===== Exercise material
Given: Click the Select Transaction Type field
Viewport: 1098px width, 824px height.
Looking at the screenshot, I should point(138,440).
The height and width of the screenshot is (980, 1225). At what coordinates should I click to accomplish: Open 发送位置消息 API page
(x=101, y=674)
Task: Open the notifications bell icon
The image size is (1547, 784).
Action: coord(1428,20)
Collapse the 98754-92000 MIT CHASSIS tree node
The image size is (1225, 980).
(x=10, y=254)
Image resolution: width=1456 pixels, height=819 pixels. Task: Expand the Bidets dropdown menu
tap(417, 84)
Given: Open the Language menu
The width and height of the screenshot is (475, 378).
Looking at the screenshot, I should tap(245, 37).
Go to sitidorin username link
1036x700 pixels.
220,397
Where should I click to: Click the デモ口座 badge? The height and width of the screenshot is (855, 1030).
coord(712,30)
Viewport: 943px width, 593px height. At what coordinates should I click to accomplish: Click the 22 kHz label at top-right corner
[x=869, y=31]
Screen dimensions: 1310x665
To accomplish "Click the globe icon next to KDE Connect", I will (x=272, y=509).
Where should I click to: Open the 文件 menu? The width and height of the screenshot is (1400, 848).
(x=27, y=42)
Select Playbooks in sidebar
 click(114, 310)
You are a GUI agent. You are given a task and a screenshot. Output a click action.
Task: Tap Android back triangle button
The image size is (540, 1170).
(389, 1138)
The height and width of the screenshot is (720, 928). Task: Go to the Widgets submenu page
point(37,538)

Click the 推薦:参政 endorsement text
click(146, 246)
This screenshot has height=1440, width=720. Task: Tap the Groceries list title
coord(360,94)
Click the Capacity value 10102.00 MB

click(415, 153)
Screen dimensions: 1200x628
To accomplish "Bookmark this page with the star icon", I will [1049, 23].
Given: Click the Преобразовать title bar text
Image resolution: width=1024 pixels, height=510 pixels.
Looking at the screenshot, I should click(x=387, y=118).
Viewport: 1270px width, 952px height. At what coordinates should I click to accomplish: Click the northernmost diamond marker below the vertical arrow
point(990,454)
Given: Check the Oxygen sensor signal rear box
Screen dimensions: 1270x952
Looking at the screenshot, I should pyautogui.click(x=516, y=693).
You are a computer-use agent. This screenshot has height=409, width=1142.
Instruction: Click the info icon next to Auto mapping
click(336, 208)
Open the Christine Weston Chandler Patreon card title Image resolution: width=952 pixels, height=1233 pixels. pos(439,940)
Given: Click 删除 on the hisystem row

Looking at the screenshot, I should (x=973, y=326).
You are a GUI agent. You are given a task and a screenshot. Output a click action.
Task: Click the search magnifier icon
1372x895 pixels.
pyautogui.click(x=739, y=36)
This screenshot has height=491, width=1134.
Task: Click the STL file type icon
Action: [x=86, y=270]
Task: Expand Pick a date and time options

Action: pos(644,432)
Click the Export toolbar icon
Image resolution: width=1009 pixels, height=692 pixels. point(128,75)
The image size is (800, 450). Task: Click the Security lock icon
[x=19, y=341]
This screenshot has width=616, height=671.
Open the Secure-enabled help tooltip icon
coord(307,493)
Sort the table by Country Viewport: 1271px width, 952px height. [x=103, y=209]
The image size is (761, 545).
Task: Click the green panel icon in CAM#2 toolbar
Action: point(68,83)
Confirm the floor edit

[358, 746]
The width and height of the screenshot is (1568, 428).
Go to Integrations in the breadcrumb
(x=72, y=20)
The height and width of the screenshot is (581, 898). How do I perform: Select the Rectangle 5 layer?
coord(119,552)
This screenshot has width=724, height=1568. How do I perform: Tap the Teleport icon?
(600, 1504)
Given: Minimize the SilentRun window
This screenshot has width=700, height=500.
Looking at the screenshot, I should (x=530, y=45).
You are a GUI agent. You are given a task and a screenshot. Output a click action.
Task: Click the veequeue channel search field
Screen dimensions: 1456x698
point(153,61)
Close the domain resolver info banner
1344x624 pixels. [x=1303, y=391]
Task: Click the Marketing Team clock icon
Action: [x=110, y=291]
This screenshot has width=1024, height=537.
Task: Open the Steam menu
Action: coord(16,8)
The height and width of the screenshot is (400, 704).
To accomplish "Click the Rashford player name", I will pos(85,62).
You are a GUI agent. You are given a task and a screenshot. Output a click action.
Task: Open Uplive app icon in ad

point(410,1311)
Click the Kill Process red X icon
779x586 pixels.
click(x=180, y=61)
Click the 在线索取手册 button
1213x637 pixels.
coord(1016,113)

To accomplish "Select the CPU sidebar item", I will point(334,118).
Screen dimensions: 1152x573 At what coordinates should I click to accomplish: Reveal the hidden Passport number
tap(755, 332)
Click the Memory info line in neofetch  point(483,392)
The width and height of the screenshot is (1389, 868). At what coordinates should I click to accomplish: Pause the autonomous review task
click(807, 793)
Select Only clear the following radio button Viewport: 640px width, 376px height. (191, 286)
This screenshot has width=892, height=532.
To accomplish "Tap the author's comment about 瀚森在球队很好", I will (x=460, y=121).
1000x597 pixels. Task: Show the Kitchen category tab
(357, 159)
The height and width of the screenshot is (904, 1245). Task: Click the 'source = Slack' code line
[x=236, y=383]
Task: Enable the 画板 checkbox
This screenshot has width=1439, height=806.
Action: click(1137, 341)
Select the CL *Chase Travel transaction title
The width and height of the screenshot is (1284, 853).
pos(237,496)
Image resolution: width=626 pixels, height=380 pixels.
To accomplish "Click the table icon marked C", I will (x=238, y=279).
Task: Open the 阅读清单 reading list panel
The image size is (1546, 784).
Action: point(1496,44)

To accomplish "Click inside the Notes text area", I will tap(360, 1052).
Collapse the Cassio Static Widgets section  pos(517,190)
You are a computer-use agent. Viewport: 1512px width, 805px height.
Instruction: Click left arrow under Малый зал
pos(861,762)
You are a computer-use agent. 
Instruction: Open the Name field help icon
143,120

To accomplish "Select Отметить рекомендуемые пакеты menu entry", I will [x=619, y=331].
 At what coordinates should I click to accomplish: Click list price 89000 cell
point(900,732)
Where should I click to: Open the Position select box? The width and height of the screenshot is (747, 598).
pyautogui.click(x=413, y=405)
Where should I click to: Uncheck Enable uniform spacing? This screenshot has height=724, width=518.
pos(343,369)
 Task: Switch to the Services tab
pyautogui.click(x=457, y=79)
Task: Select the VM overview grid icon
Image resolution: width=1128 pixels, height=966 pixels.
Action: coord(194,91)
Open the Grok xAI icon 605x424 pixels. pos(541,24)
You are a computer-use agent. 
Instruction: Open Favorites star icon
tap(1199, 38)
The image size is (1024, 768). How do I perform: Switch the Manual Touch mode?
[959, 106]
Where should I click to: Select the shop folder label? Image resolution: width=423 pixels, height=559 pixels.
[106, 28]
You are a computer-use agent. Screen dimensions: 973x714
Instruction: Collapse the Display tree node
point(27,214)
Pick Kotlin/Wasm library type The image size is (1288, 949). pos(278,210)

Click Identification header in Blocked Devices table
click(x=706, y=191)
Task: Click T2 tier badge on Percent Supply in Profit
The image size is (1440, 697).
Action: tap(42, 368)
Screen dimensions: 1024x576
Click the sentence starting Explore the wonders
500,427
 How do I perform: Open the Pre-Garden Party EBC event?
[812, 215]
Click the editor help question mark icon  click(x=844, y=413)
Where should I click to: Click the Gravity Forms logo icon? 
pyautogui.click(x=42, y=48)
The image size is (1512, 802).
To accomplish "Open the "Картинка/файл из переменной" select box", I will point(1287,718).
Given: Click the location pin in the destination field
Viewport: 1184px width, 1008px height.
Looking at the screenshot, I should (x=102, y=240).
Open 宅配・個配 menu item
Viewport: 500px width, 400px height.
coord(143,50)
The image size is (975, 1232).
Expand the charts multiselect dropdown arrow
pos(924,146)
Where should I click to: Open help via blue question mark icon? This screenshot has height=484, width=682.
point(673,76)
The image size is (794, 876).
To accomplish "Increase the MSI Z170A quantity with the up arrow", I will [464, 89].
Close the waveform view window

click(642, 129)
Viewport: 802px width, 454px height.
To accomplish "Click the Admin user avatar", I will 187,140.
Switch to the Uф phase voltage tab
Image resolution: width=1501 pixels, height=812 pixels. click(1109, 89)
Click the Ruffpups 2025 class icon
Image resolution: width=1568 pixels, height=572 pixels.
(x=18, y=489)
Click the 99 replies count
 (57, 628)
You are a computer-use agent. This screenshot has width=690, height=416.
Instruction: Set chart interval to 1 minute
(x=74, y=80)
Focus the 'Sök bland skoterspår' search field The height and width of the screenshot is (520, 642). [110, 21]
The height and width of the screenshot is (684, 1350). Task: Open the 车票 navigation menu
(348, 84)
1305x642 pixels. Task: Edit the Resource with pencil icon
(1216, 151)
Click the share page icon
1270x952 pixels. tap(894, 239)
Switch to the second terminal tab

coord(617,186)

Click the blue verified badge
==========
Task to complete
Copy out the lines of the entries from the one containing "Viewport: 943px width, 593px" through the one containing "click(415, 153)", both included, reproducing each line character for character.

Solution to this problem
Viewport: 943px width, 593px height. At what coordinates should I click to accomplish: Click the 22 kHz label at top-right corner
[x=869, y=31]
Screen dimensions: 1310x665
To accomplish "Click the globe icon next to KDE Connect", I will (x=272, y=509).
Where should I click to: Open the 文件 menu? The width and height of the screenshot is (1400, 848).
(x=27, y=42)
Select Playbooks in sidebar
 click(114, 310)
You are a GUI agent. You are given a task and a screenshot. Output a click action.
Task: Tap Android back triangle button
The image size is (540, 1170).
(389, 1138)
The height and width of the screenshot is (720, 928). Task: Go to the Widgets submenu page
point(37,538)

Click the 推薦:参政 endorsement text
click(146, 246)
This screenshot has height=1440, width=720. Task: Tap the Groceries list title
coord(360,94)
Click the Capacity value 10102.00 MB

click(415, 153)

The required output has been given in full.